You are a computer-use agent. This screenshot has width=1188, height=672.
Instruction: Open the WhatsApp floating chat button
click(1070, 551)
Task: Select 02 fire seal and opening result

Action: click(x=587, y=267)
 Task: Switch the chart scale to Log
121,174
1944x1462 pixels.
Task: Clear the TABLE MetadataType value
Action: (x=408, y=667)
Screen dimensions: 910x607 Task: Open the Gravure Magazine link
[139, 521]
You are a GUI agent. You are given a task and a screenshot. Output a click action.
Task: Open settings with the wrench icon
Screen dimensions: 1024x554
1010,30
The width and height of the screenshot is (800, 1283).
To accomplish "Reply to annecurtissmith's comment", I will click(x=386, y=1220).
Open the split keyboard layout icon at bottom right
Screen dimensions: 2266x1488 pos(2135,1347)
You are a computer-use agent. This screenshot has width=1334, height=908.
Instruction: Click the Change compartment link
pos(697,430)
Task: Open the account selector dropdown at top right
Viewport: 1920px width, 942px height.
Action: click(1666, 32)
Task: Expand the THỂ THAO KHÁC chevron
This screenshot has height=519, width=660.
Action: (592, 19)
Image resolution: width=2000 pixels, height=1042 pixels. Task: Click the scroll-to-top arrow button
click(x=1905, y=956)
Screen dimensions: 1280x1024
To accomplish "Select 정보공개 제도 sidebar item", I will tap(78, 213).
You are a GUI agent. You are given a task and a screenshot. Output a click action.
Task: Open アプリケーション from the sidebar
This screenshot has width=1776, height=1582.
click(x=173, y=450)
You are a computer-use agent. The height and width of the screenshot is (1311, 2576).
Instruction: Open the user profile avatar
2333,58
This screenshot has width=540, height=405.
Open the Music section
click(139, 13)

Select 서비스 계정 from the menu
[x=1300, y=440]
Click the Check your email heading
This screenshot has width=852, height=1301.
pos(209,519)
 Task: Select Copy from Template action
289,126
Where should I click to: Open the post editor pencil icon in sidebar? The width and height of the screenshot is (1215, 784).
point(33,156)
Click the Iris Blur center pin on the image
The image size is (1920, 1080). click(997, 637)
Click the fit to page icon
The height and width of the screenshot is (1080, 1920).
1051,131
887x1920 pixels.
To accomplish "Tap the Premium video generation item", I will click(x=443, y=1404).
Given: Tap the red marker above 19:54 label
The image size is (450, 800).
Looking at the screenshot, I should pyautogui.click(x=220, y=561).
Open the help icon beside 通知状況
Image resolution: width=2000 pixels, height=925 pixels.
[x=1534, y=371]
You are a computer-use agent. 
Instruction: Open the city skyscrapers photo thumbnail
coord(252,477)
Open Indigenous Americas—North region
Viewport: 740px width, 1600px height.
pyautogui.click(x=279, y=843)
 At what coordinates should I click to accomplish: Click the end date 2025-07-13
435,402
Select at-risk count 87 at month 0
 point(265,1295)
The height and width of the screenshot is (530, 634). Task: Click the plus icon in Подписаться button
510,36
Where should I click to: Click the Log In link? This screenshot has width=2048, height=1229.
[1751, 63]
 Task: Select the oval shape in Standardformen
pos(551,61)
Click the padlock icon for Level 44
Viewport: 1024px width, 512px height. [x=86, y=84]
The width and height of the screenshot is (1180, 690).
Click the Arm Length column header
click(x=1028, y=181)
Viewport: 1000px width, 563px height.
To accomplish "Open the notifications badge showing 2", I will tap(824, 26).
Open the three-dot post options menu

(Your task): Copy out every one of the records above word for word, with nothing changed or left out.

(In response):
You are a computer-use agent. This screenshot has width=1188, height=672.
Instruction: Open the WhatsApp floating chat button
click(1070, 551)
Task: Select 02 fire seal and opening result

Action: click(x=587, y=267)
 Task: Switch the chart scale to Log
121,174
1944x1462 pixels.
Task: Clear the TABLE MetadataType value
Action: (x=408, y=667)
Screen dimensions: 910x607 Task: Open the Gravure Magazine link
[139, 521]
You are a GUI agent. You are given a task and a screenshot. Output a click action.
Task: Open settings with the wrench icon
Screen dimensions: 1024x554
1010,30
The width and height of the screenshot is (800, 1283).
To accomplish "Reply to annecurtissmith's comment", I will click(x=386, y=1220).
Open the split keyboard layout icon at bottom right
Screen dimensions: 2266x1488 pos(2135,1347)
You are a computer-use agent. This screenshot has width=1334, height=908.
Instruction: Click the Change compartment link
pos(697,430)
Task: Open the account selector dropdown at top right
Viewport: 1920px width, 942px height.
Action: click(1666, 32)
Task: Expand the THỂ THAO KHÁC chevron
This screenshot has height=519, width=660.
Action: (592, 19)
Image resolution: width=2000 pixels, height=1042 pixels. Task: Click the scroll-to-top arrow button
click(x=1905, y=956)
Screen dimensions: 1280x1024
To accomplish "Select 정보공개 제도 sidebar item", I will tap(78, 213).
You are a GUI agent. You are given a task and a screenshot. Output a click action.
Task: Open アプリケーション from the sidebar
This screenshot has width=1776, height=1582.
click(x=173, y=450)
You are a computer-use agent. The height and width of the screenshot is (1311, 2576).
Instruction: Open the user profile avatar
2333,58
This screenshot has width=540, height=405.
Open the Music section
click(139, 13)

Select 서비스 계정 from the menu
[x=1300, y=440]
Click the Check your email heading
This screenshot has width=852, height=1301.
pos(209,519)
 Task: Select Copy from Template action
289,126
Where should I click to: Open the post editor pencil icon in sidebar? The width and height of the screenshot is (1215, 784).
point(33,156)
Click the Iris Blur center pin on the image
The image size is (1920, 1080). click(997, 637)
Click the fit to page icon
The height and width of the screenshot is (1080, 1920).
1051,131
887x1920 pixels.
To accomplish "Tap the Premium video generation item", I will click(x=443, y=1404).
Given: Tap the red marker above 19:54 label
The image size is (450, 800).
Looking at the screenshot, I should pyautogui.click(x=220, y=561).
Open the help icon beside 通知状況
Image resolution: width=2000 pixels, height=925 pixels.
[x=1534, y=371]
You are a computer-use agent. 
Instruction: Open the city skyscrapers photo thumbnail
coord(252,477)
Open Indigenous Americas—North region
Viewport: 740px width, 1600px height.
pyautogui.click(x=279, y=843)
 At what coordinates should I click to accomplish: Click the end date 2025-07-13
435,402
Select at-risk count 87 at month 0
 point(265,1295)
The height and width of the screenshot is (530, 634). Task: Click the plus icon in Подписаться button
510,36
Where should I click to: Click the Log In link? This screenshot has width=2048, height=1229.
[1751, 63]
 Task: Select the oval shape in Standardformen
pos(551,61)
Click the padlock icon for Level 44
Viewport: 1024px width, 512px height. [x=86, y=84]
The width and height of the screenshot is (1180, 690).
Click the Arm Length column header
click(x=1028, y=181)
Viewport: 1000px width, 563px height.
To accomplish "Open the notifications badge showing 2", I will tap(824, 26).
Open the three-dot post options menu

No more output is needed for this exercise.